Tras nueve años de silencio, en una especie de saludable hiato, Bret Easton Ellis vuelve al ruedo, pero esta vez con un libro de no ficción que refleja lo que no en su literatura de ficción: una verdad discursiva que pone en bandeja a un autor que lo único que sabe es que no tiene nada que ganar y nada que perder.

Blanco (Literatura Random House, 2020) es un visceral ajuste de cuentas de Bret Easton Ellis tanto con su persona como con su poética. En estas memorias divididas en bloques temáticos (Imperio, Actuar, Álter ego, Postsexo, Gustar, Tuitear, Postimperio y Hoy día), encontramos una voz que ya superó la resaca de la consagración (ya sea a favor o en contra, la poética del autor sobrevive a las de muchas voces generacionales que fueron saludadas por unanimidad y que hoy ya huelen a naftalina) y que ostenta el mayor privilegio que un artista debe exhibir en estos tiempos de opiniones acomodaticias: decir lo que piensa.

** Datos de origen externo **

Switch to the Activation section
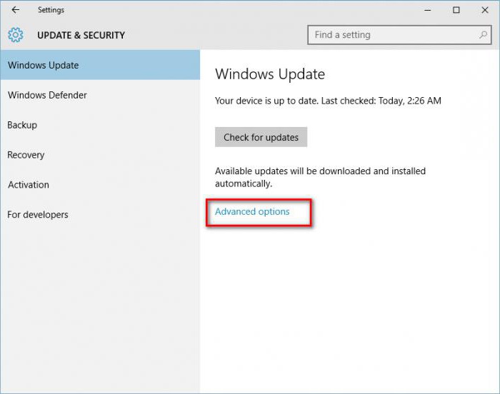click(29, 185)
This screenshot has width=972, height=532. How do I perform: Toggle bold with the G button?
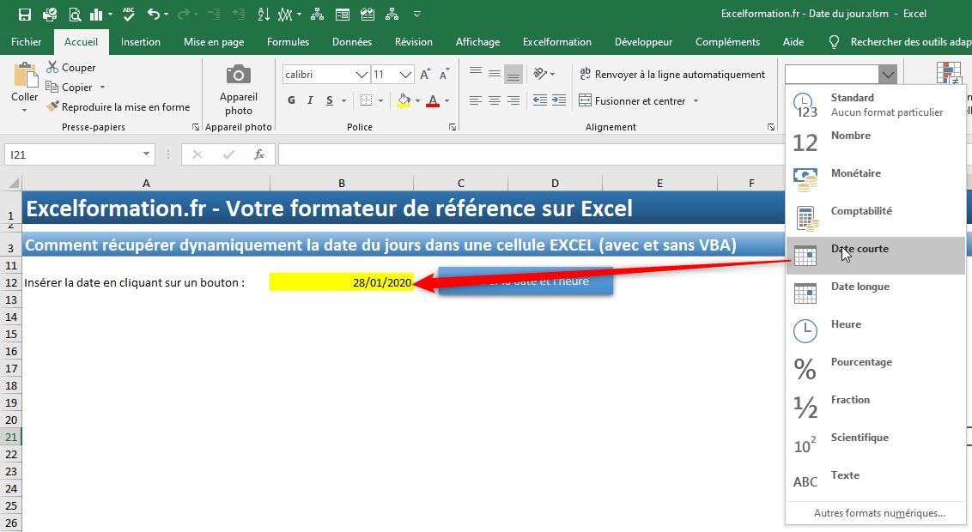[292, 100]
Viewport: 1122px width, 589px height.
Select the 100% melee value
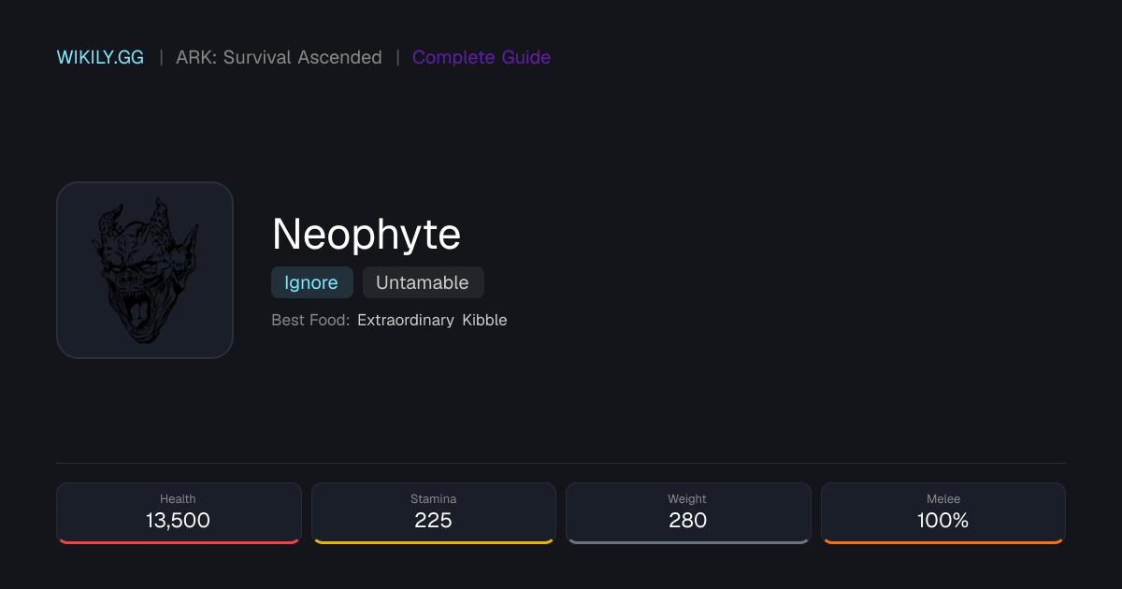pos(942,521)
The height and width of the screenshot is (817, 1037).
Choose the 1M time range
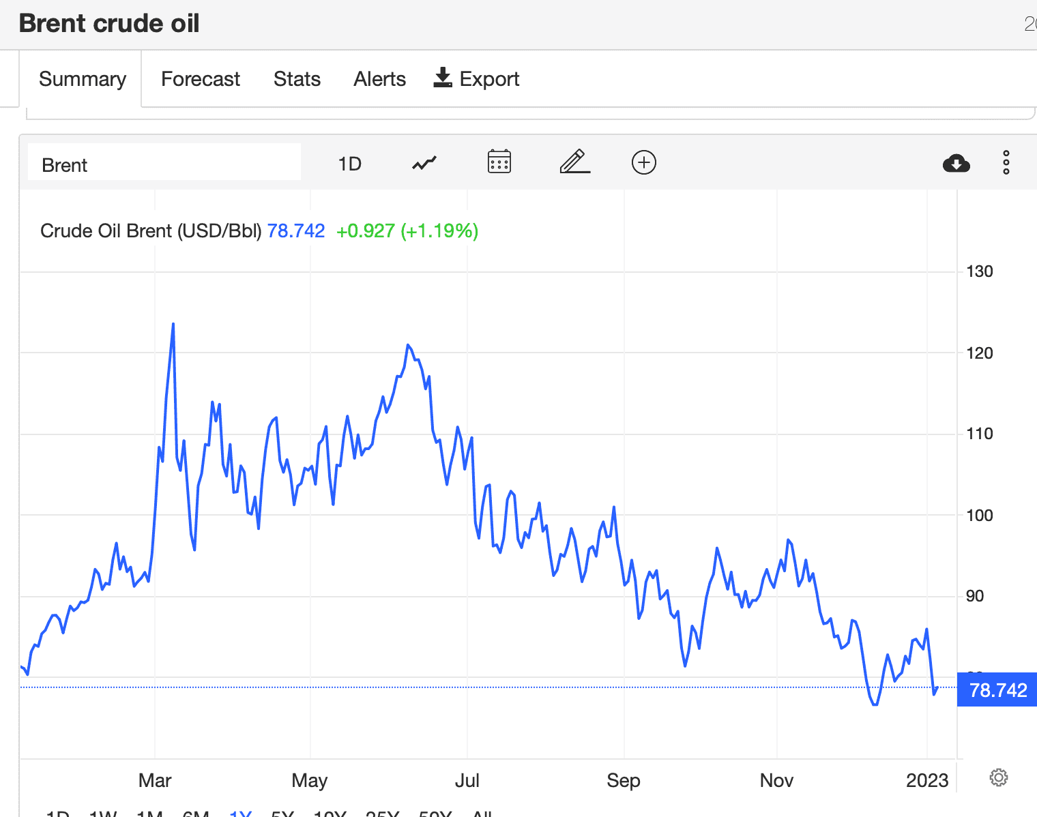tap(149, 813)
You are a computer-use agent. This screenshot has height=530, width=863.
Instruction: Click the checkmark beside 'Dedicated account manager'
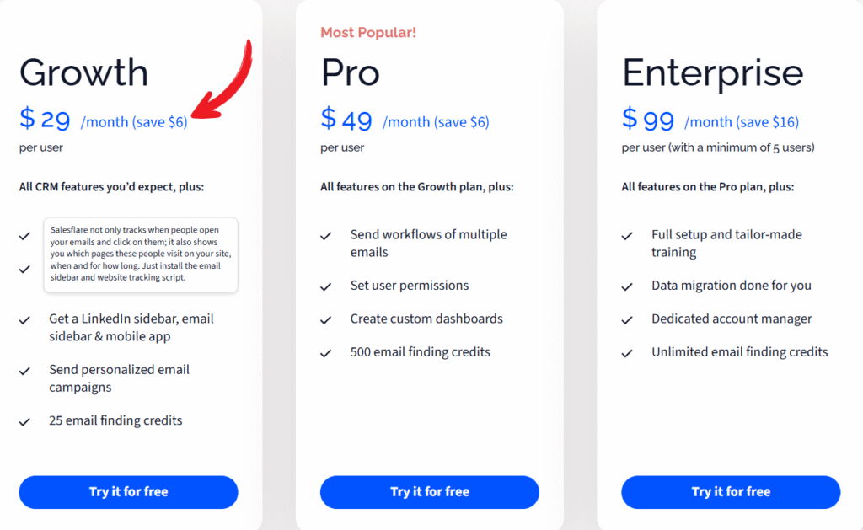[627, 319]
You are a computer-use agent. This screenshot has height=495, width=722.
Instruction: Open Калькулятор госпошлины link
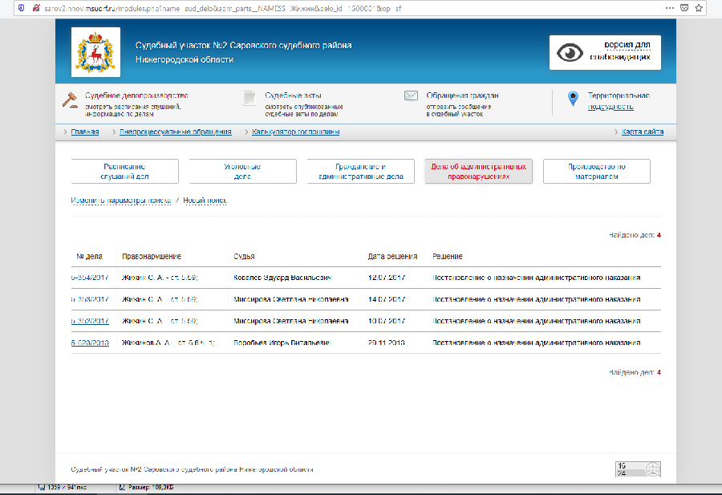pos(295,132)
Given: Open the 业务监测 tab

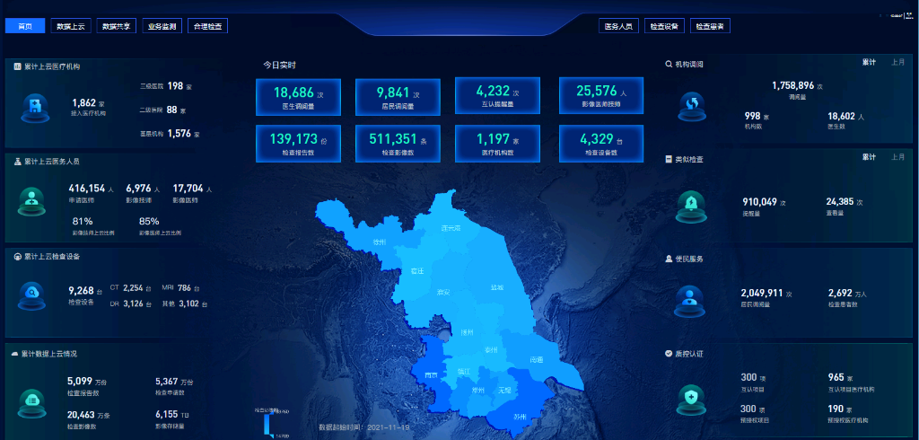Looking at the screenshot, I should 162,27.

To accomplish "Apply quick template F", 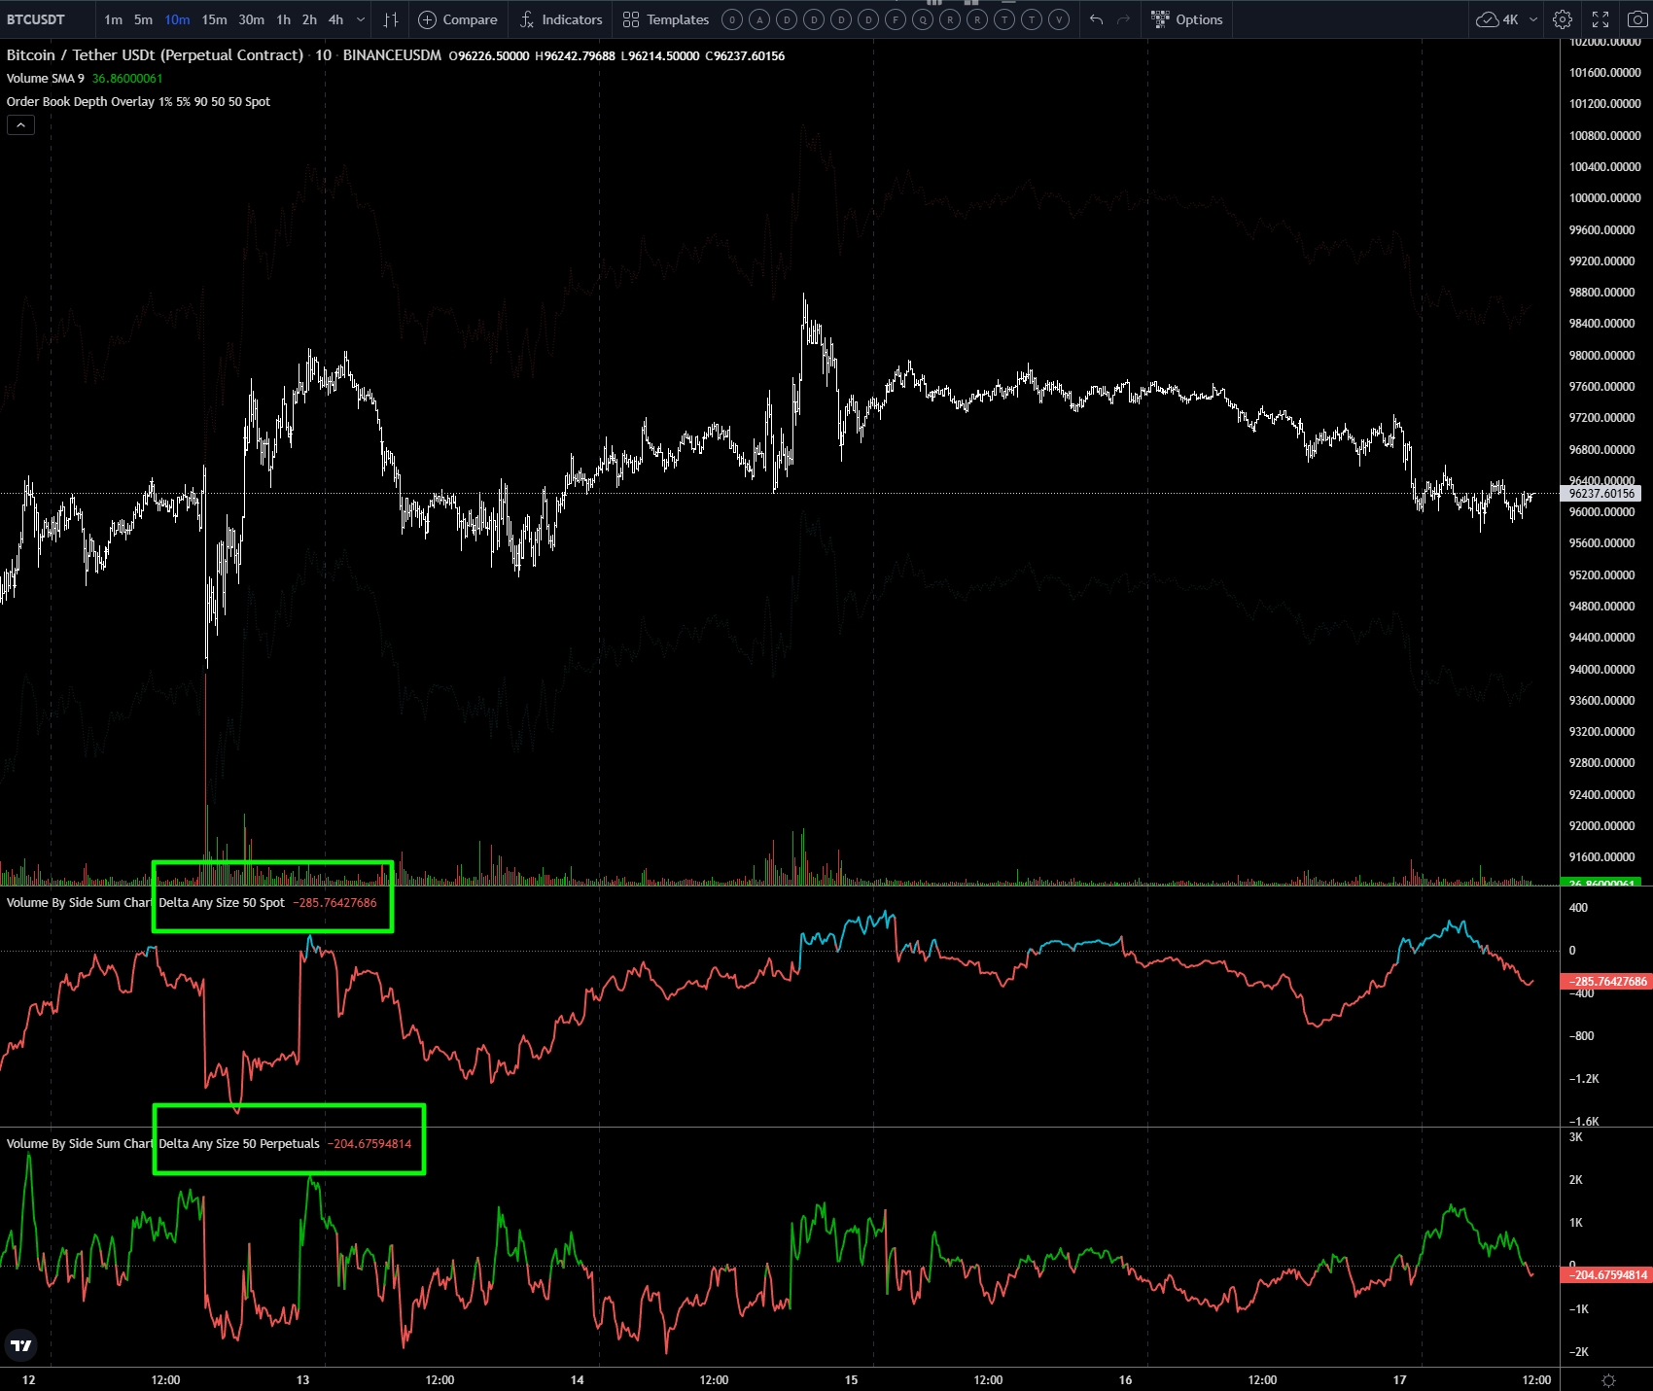I will [896, 19].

Se puede estar de acuerdo o no, pero lo que no se puede negar es la actitud crítica que el norteamericano muestra hacia su mundo literario y, muy en especial, contra la dictadura del pensamiento correcto y la incoherencia que lo dinamita. Puede causar furia su concepto sobre David Foster Wallace, por ejemplo, pero esa es su verdad que la proyecta sin suavidad alguna.
La furia de Bret Easton Ellis se fortalece más cuando aborda la sinuosa verdad de las redes sociales y los predios de la política (como para tener en cuenta las líneas sobre el efecto generado por Donald Trump en sus años de gobierno). Pero Blanco es, por sobre todas las cosas, una patada a su generación por haber cedido a la imposición moral/ética del nuevo siglo y un obús a la generación actual por su vacío causado por las urgencias frívolas promocionadas como gestas históricas llamadas a perdurar.
Conozco a más de un escritor peruano seguidor/hincha/imitador/saltimbanqui de Bret Easton Ellis. En lo personal, estaba muy seguro de que Blanco iba a comentarse/discutirse en las redes sociales y en la prensa cultural. Nada de eso ha ocurrido. Y no sorprende: el chicotazo del ídolo, aparte de provocador, duele. El discurso de Blanco no solo adquiere legitimidad en el circuito gringo. Las mismas taras que expone son totalmente aplicables a nuestro circuito literario e intelectual.